Last, this afternoon I stopped by the Fort Wayne Museum of Art, where Allen Say, another children's author/illustrator was doing a book signing. There is a nice display of his beautiful original artwork from three of his books.

Sunday, March 09, 2008

Gobble Gobble Crash

At the end of last week, I got my first proofs of Gobble Gobble Crash: A Barnyard Counting Bash. It's so exciting to see this new book coming together. I decided to take a couple of snapshots to show everyone how it's looking at this point in the process.

I wrote Gobble, boy, about 8 (?) years ago. The manuscript had a long and eventful journey, eventually ending up at Dutton Children's Books and it will be published this fall. I will definitely have to go to Pittsburgh for a book signing for this book since that is where the inspiration for the book came from.

One late afternoon, I was with my family, and we were driving on a road in Pittsburgh. Pittsburgh is an unusual city in that it is very hilly and divided up by three rivers. So, getting around town is a bit of a challenge--but it's also an adventure. We were on Streets Run Road (I think) which is like going up the side of a mountain. The road is lined with thick trees.

Well, on this one afternoon, we were driving home and all of a sudden, a huge bird flew over our car, over the road. Scott was driving and had his window down and said he could hear the beating of the wings of this huge bird. This happened shortly after we moved to Pittsburgh, and we didn't know what the heck that thing was that flew over our car.

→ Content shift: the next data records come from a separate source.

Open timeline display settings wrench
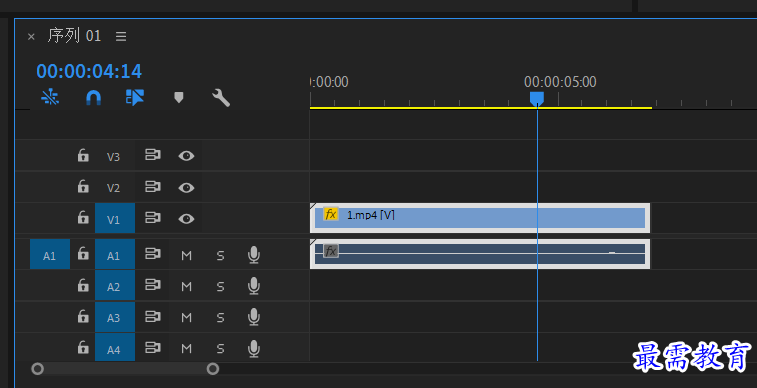Viewport: 757px width, 388px height. point(221,98)
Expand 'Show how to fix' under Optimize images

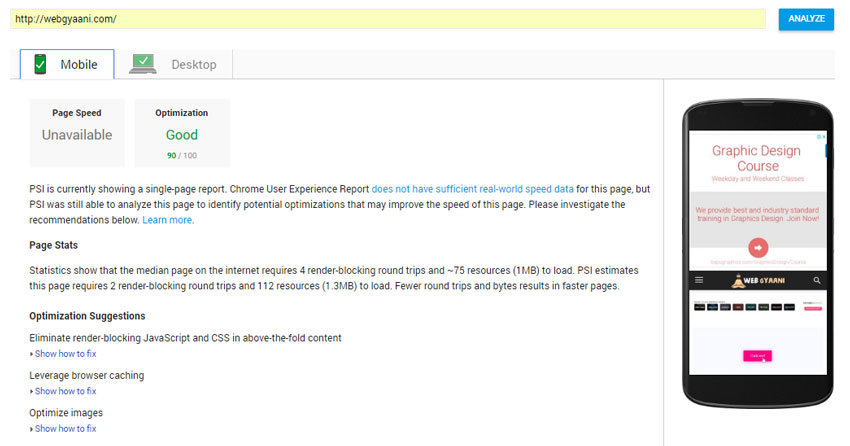click(65, 428)
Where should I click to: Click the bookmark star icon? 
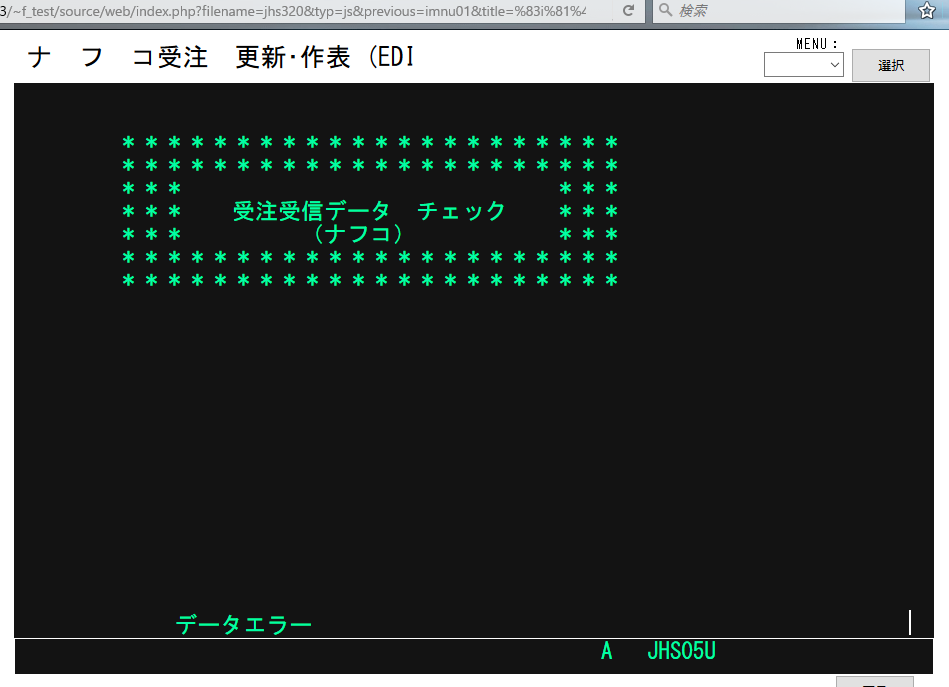(x=926, y=10)

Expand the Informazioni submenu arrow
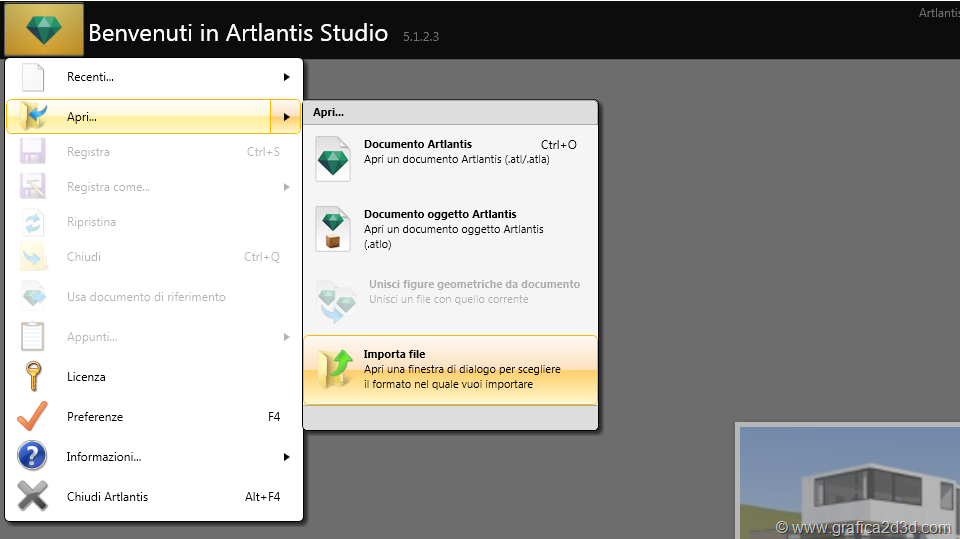286,457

We asked around and found out that there are tons of wild turkeys in the Pittsburgh area (and I'm sure all over the state). So, we actually had a wild turkey sighting. It was cool.

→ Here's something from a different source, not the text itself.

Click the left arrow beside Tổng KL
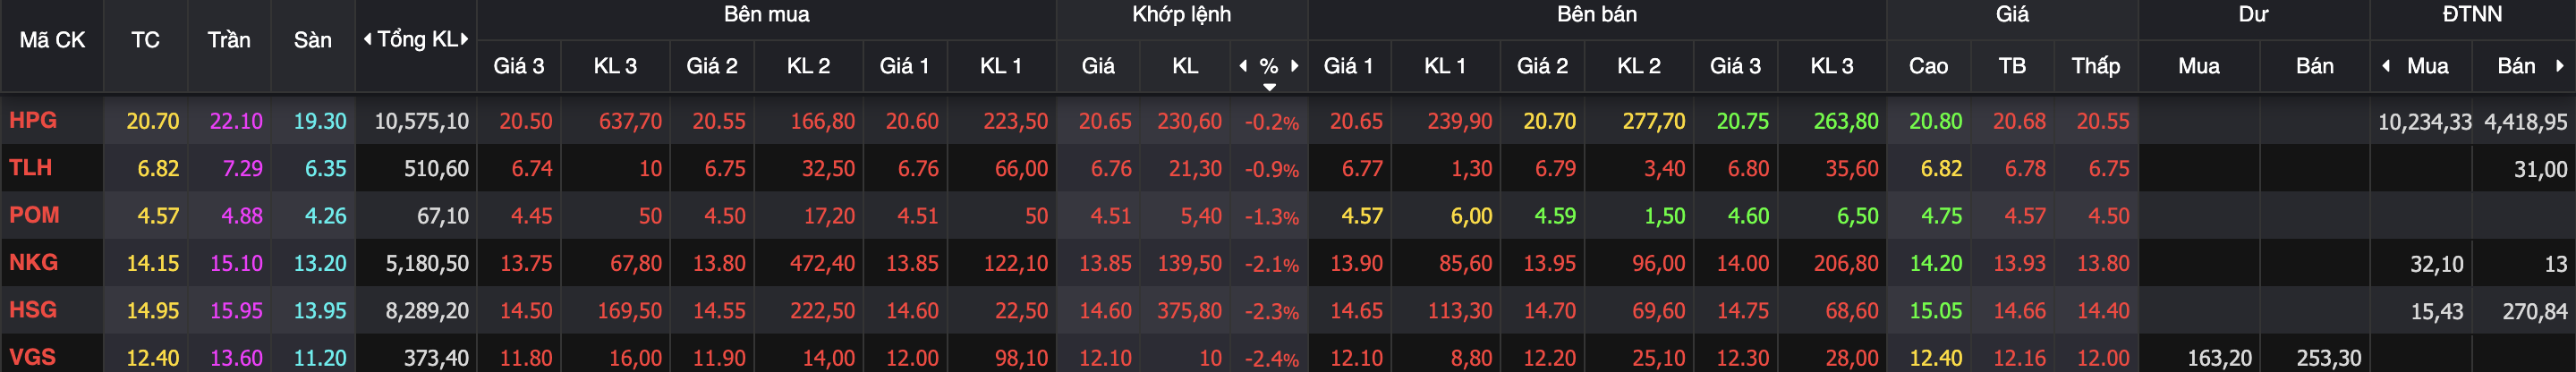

A couple of years later, I saw a mother turkey with seven little baby turkeys trying to cross another road, but this time on foot. One poor little guy got stuck on one side all by himself. Don't know if he ever made it.

Anyway, little incidents like that are what inspire my stories. I had an idea for a counting book about wild turkeys making a big ruckus at a barnyard. This manuscript went through SO many revisions. It was crazy. But finally, after getting guidance from other writers and editors, I settled on a story, and it is!

Valeri Gorbachev illustrated the book. His artwork is fantastic! I completely love it. Anyway, the book will be released this fall (in September, I believe), so I'm looking forward to seeing it all bound and finished. It's a great treat, however, to see it in these earlier stages.